Las
cifras esconden siempre la verdadera dimensión de las cosas. Cuando algo cuesta
mucho dinero, optamos por decir que vale “un ojo de la cara” o “un Potosí”, en
lugar (o además) de especificar los euros o dólares que alcanza esa transacción. El interlocutor, a
través de un número, se imagina un poco lo que quiere, en esa espiral
imaginaria que es el pensamiento abstracto. Si alguien dice que tiene cincuenta
años, no es lo mismo que afirmar que casi con toda seguridad ha agotado la
mitad de su vida.
Cuando los nazis optaron por tatuar en el antebrazo de sus prisioneros una secuencia
numérica, en realidad estaban velando los ojos y la identidad de esas personas.

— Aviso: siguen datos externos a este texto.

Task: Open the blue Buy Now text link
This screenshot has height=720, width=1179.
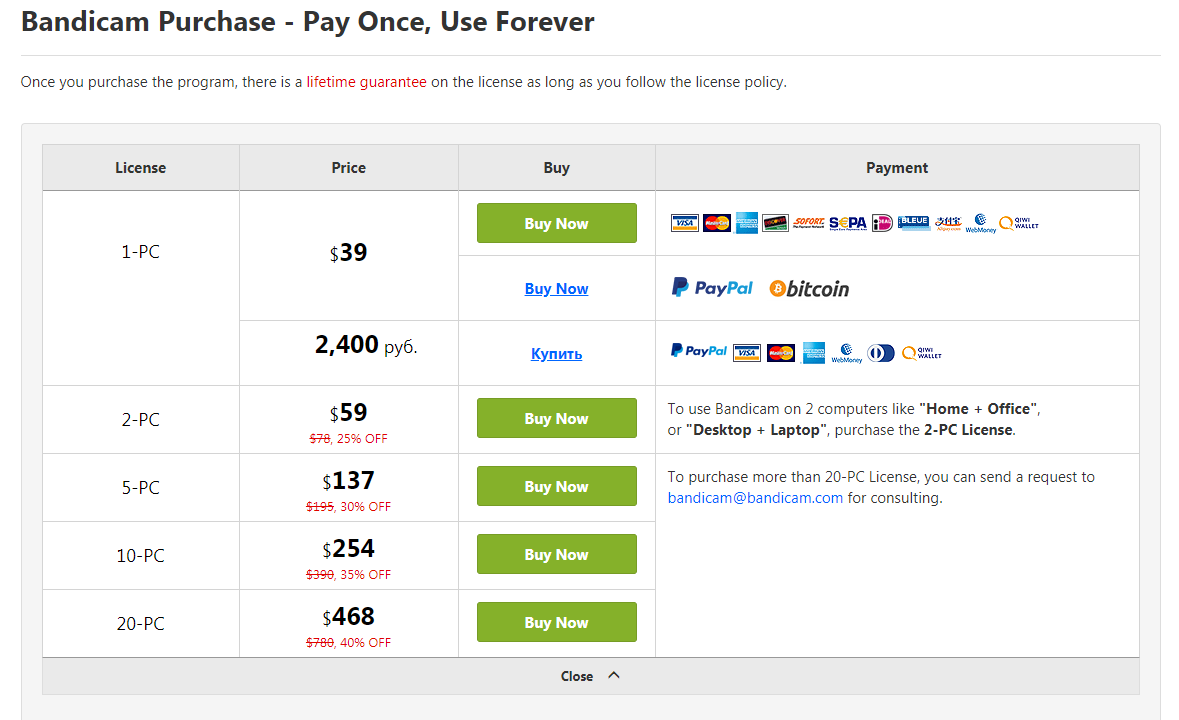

Las arrumbaban a un estrato inferior, con el fin de procurarles la muerte cívica.
Hay
seis millones de parados en mi país. Es una cantidad oficial que repiten en
radios y televisiones, la refrendan los políticos, la remachan los
sindicalistas y la coreamos todos. Parece una malévola oración que, a fuerza de
decirla y decirla, pierde su eficacia. ¿Qué son seis millones? El precio de un
piso cuando contaban en duros, lo que piden hoy por algún automóvil o alguna
de las fianzas que imponen estos días los jueces, en casos de corrupción. Seis
millones de personas dan para duplicar la población metropolitana de Roma o
París. Supera la cuarta parte de los habitantes totales de España.
Cada
cien españoles, veintisiete carecen de empleo. Se dice pronto.